Кошка вытащил из тьмы стул и тоже сел:
— Это всего лишь словесные игры, Вета. Реальность несколько иная. Мы нечисть, прими это. Вдобавок, если я сейчас вернусь в мир живых, где я уже умер, я вернусь нежитью. Разумной, все еще служащей тебе, но нежитью.
Светлана решилась, откидываясь на спинку кресла — вот же неожиданность, та оказалась твердой и неудобной, как в Сашином кабинете:
— Можно вопрос?
— Задавай. Отвечу на любой. Ты же признала меня своим учителем.
Вот момент, когда временная петля должна замкнуться:
— Если кромешник выгорел…
— То он идиот, не слушающийся своих учителей.
— Почему?
— Потому что мы всегда учим: выгорать нельзя. Не оценят. Развеешься, и вся недолга.
Как-то то, что Светлана слышала на площади, расходилось с тем, что говорил Кошка. Матвею верить хотелось больше. Она заставила себя повторить вопрос:
— И все же, если кромешник выгорел, то что с ним будет дальше?
— Если он выгорел, то переболеет, сгорит в благости и… — Кошка, еще будучи живым, любил делать паузы, чтобы Вета сама искала ответ, чтобы думала, размышляла, только его уроки не пошли ей на пользу. Они научили её обратному: каждый раз сомневаться и гадать, а есть ли другое решение? Более правильное. Более справедливое.

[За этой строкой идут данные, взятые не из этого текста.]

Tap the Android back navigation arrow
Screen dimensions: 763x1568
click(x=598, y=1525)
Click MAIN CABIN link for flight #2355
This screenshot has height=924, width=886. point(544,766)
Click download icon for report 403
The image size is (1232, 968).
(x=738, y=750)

Идеальное.
— И…? — она бы сама сказала ответ, но тогда змея не укусит свой хвост.
— Кем, по-твоему, может стать тот, в ком сгорело все нечистое?
— Человеком?
Орать и ругаться на Сашку уже не хотелось. Хотелось одного: узнать, какого черта это неизвестно самим кромешникам⁈ Потом она вспомнила, что без имени Саша не поймет, что происходит. И она сама не поймет. Она бывает недогадлива.

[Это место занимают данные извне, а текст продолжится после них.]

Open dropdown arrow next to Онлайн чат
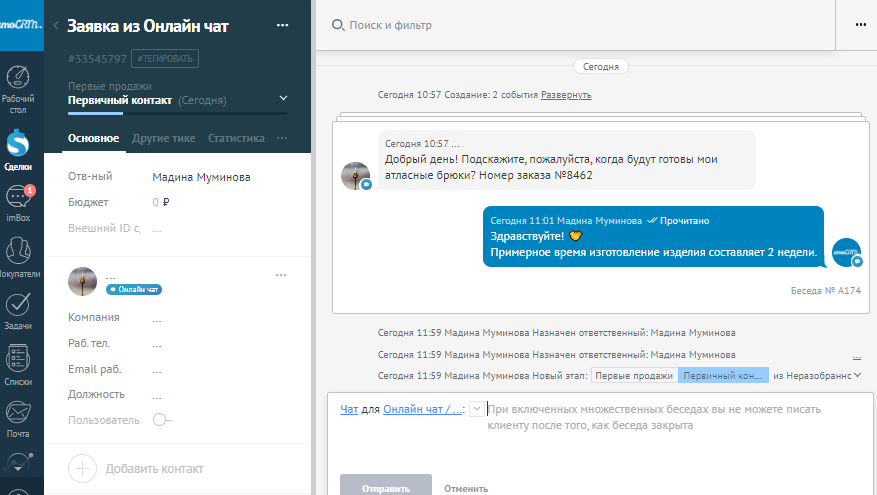Screen dimensions: 877x495 tap(476, 409)
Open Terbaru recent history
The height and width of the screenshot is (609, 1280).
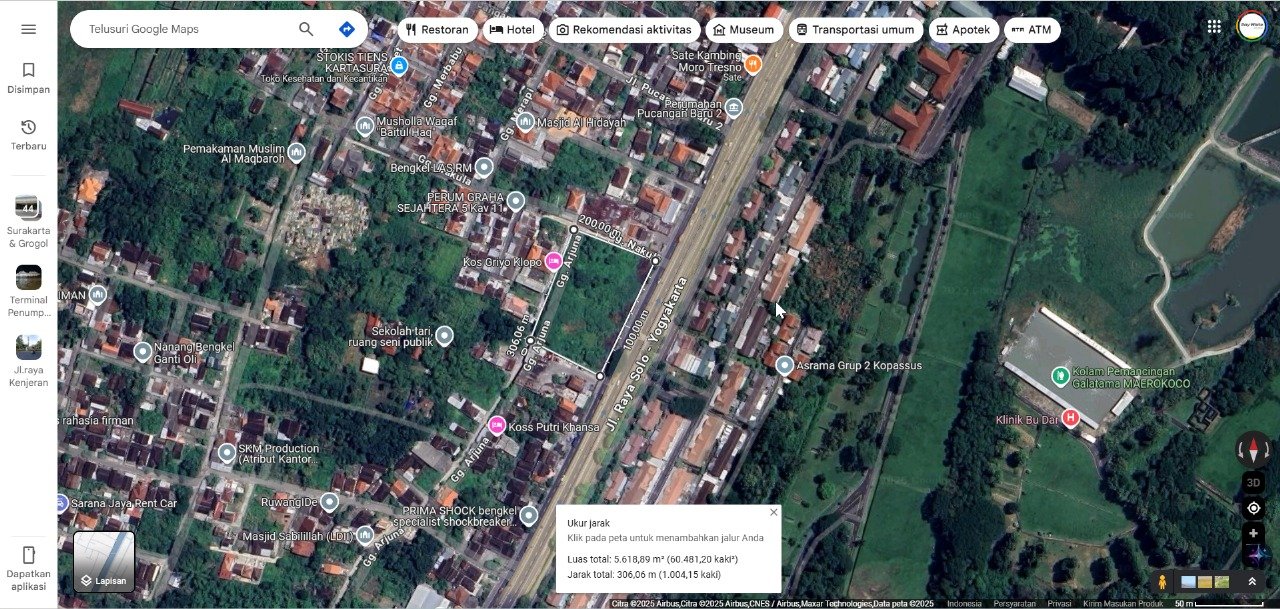28,134
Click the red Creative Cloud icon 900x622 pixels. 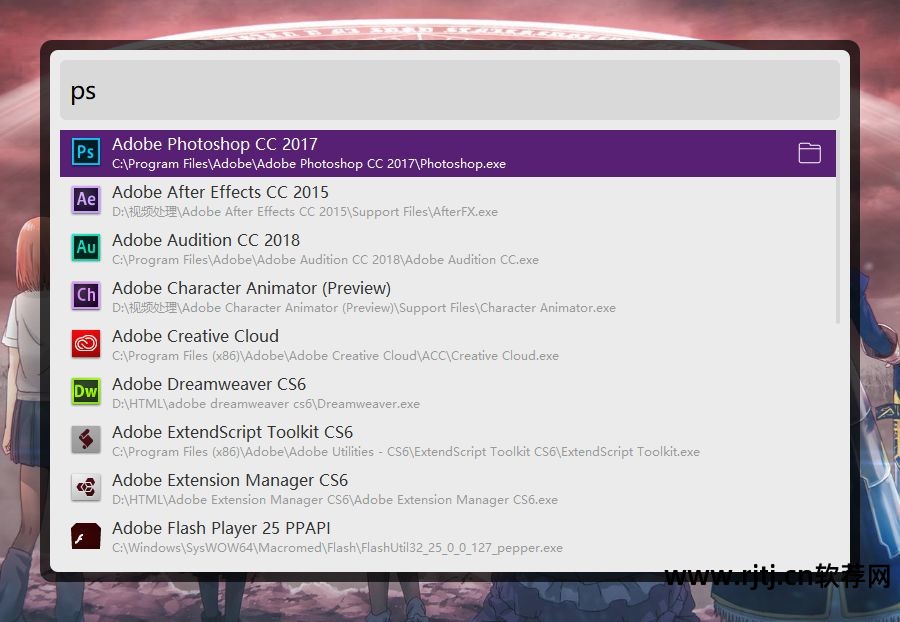pos(87,344)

— Сашка — идиотина, — ласково сказала она. — Он станет человеком.
— Именно. И не смотри так гневно. Кромешник, рискнувший всем ради людей, выгоревший и знающий, что исчезнет в нигде, без права на загробное существование, заслуживает награды. Тебе так не кажется? В твоем кромешнике сгорит все нечистое, и он обретет душу за служение людям…

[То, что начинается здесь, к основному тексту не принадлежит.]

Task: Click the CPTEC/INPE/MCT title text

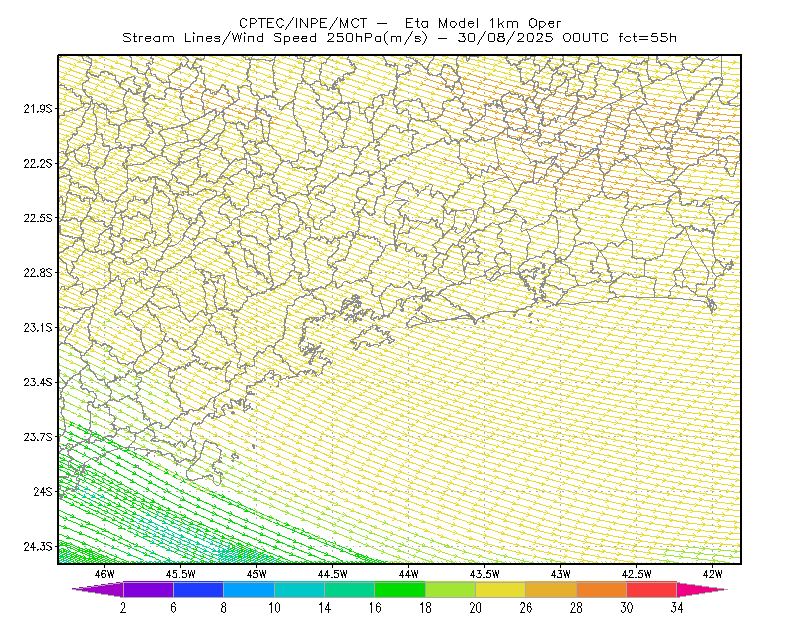Action: pos(303,23)
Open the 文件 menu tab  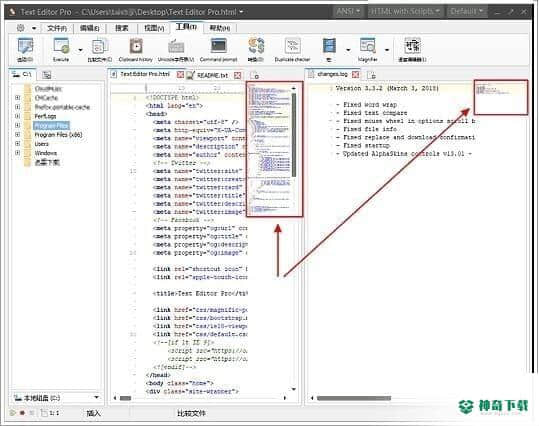pos(57,28)
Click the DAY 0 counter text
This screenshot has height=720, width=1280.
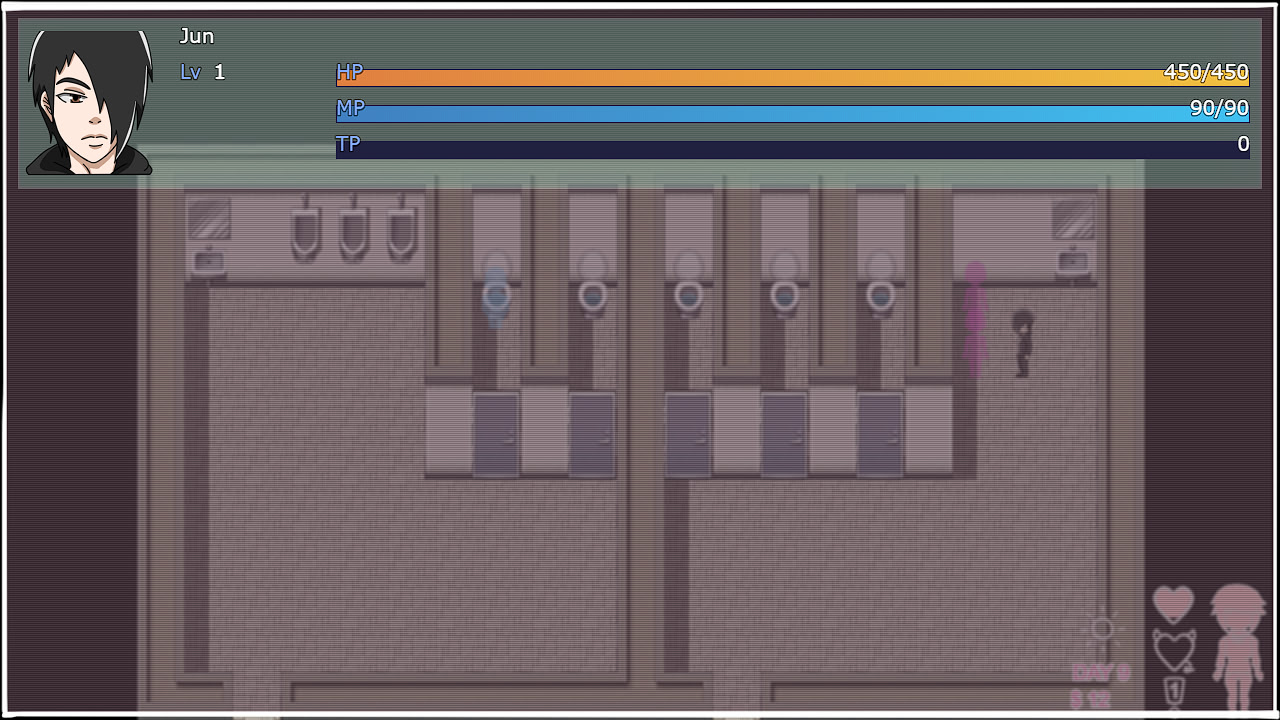coord(1100,672)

Она спросила, не слишком надеясь на ответ:
— Почему никто об этом не знает?
— Чтобы отсекать идиотов, специально выгорающих за душу, а ведь такие могут быть — мы нечисть, нам плевать по большей части на принципы и правила. У нас нет совести. Только обеты. Ты не веришь, что мы нечисть, но, Вета, мне нет смысла тебе лгать. Нас по большей части сдерживают обетами. И с твоего Сашки, когда все нечистое сгорит, обеты спадут сами. Он получит полную свободу от кромешников и присмотра за ним. До полного сгорания в благости он все равно кромешник и подчиняется нашим законам.
Она молчала. А что тут сказать? Кромешникам не предоставили свободы выбора, свободы совести, простой свободы. Сдерживают обетами, как свору на поводке, еще и намордник надевают и повторяют: ты зло, ты нечисть… Они так надеются воспитать преданность и взрастить в кромешниках человечность? Бред же… Надо будет Мишке сказать, чтобы разнес все кромешные монастыри по камешкам и дал свободу людям.
Кошка продолжил увещевать:
— Это награда. Понимаешь? Награда за бескорыстие, за бесстрашие, за ожидание исчезновения в мире и смирение с этим.
— И почему же ты, все это знающий, не выгорел, чтобы жить дальше?
— Потому что у меня есть любимая дочь, которой нужен защитник в Нави. Защитника в Яви ты, кажется, нашла.
Светлана не сдержалась:
— Как… Неожиданно. Забавно. Любимая дочь… От соблазненной женщины.
Он рассмеялся совершенно неожиданно для неё:
— Скорее было наоборот. Это меня соблазнили и бросили. Спроси Волка — он расскажет. Князя Константина Львовича Волкова. Не веришь? Попытайся поцеловать своего Сашку и все поймешь.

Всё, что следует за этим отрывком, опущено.